And even more recently:

On December 31, 2012, a petition was created on the White House's petitioning system, petitioning the White House to "Make the Metric system the standard in the United States, instead of the Imperial system." On January 10, 2013, this petition garnered over 25,000 signatures - exceeding the threshold needed to require the Obama Administration to officially respond to the petition. Patrick D. Gallagher, director of the National Institute of Standards and Technology, provided the official response stating that customary units were defined in the metric system, thus making the nation "bilingual" in terms of measurement systems.

Se also Metrication opposition (Wikipedia).

  • 8
    This answer just says that they did try and failed, but totally fails to explain why these efforts were rejected.
    – o0'.
    Commented Mar 17, 2014 at 15:03
  • It says that the main reason is lack of will to implement it and lack of money to invest in the modification of the current standard. Commented Mar 17, 2014 at 15:36
  • 1
    Sure but what is causing this lack of will? That's the real question.
    – o0'.
    Commented Mar 17, 2014 at 15:40
  • 2
    @Lohoris You're looking at it backwards. Where is the will to change. Excluding engineers/scientists (a very small fraction of the total population) most Americans never have any occasion to work with metric units in everyday life. Any argument about why it's better is going to founder against the fact that for 99% of the population the only thing they're going to see from the before side of a change is the problems involved in the switch. Commented Mar 18, 2014 at 21:21
  • 2
    What I personally expect to happen is a continued, mostly invisible to the average person switchover. ex over the last few years I've increasingly seen bottled water sold in 16.9 ounce bottles. 16.9oz = 500ml, and represents another product switching over without consumers explicitly noticing. For a lot of packaged food the same potential is present every time they decide to do a package shrink instead of a price rise (fewer consumers notice the former). Eventually I suspect most things will end up effectively metric without people noticing. Commented Mar 18, 2014 at 21:22

I'll start with about the only place actual history comes into this: why it started.

In English there are two ways to say dates:

America's official birthday is on the fourth of July, seventeen seventy-six.

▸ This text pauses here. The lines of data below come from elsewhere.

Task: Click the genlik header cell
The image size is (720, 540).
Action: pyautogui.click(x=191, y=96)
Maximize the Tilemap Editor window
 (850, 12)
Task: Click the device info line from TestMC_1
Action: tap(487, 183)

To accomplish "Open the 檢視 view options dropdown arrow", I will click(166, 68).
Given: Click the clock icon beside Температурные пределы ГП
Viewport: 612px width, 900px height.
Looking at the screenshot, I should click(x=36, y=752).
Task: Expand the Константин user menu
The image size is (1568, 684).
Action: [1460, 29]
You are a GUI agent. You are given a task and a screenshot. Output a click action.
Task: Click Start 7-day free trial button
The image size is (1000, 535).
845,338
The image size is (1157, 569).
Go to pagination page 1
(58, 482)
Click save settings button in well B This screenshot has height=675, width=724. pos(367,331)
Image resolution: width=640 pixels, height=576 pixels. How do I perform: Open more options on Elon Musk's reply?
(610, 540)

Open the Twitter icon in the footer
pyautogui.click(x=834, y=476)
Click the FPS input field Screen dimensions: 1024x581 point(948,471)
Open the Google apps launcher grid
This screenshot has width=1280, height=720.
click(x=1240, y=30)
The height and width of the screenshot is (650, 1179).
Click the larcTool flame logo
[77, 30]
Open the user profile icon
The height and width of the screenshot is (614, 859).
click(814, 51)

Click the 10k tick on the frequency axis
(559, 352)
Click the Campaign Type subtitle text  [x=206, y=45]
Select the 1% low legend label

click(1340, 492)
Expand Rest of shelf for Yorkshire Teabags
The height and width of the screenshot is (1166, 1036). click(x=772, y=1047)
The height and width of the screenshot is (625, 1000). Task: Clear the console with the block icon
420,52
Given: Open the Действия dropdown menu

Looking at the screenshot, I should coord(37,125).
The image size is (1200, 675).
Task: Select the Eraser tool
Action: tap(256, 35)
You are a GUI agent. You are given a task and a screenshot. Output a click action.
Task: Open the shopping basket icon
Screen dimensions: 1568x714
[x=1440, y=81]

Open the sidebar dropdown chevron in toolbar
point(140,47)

America's official birthday is July fourth, seventeen seventy-six.

You may notice that the second way is far shorter. It requires no prepositions, which means it is much less awkward a phrasing. Easier for both the mouth and the ear. So it shouldn't surprise even a non-English speaker that this is the preferred and traditional way to say it for much of the English-speaking world.

When writing a date out numerically, what you are essentially doing is abbreviating. So if in English one typically speaks a date as "month day, year", then the proper way to abbreviate it (assuming slashes as separators) would naturally be MM/DD/YYYY. Any other way is going to confuse people (even if there is some standard somewhere saying it should be that way).

So where did the other order come from? Well, it turns out that in French, the natural way to speak a date is in fact "day month, year". So for a Frenchman, abbreviating dates as "DD/MM/YYYY" is the natural abbreviation. The Francophone world insists on that ordering, and will accept no other (as it would be confusing to them).

I won't get into the politics of who "won" when the EU standardized things. However, it should at least be noted that the capitol of the EU is in a Frankaphone country.

The USA is a much larger country (in just about every sense) than the UK, and does not have to worry nearly so much about French sensibilities. So it does dates the way its people want to do dates. If people in other countries have a problem with that, then they have a problem.

Now this being said, IMHO both systems are old systems. The "modern" way to do dates is in fact YYYY-MM-DD (aka: ISO 8601). This format is much easier for computers (and by extension, us Computer Scientists) to deal with.

The conversion to SI is a fairly different story, although the enemy is still established mindshare. Presidents Ford and Carter actually tried to move the US to metric back in the 70's. The general public balked, both were defeated in their next elections, and the next President (Regan) abolished the ineffective agency in charge of the effort. Today the USA uses Metric units in many of the sciences, but for the most part happily sticks to English units.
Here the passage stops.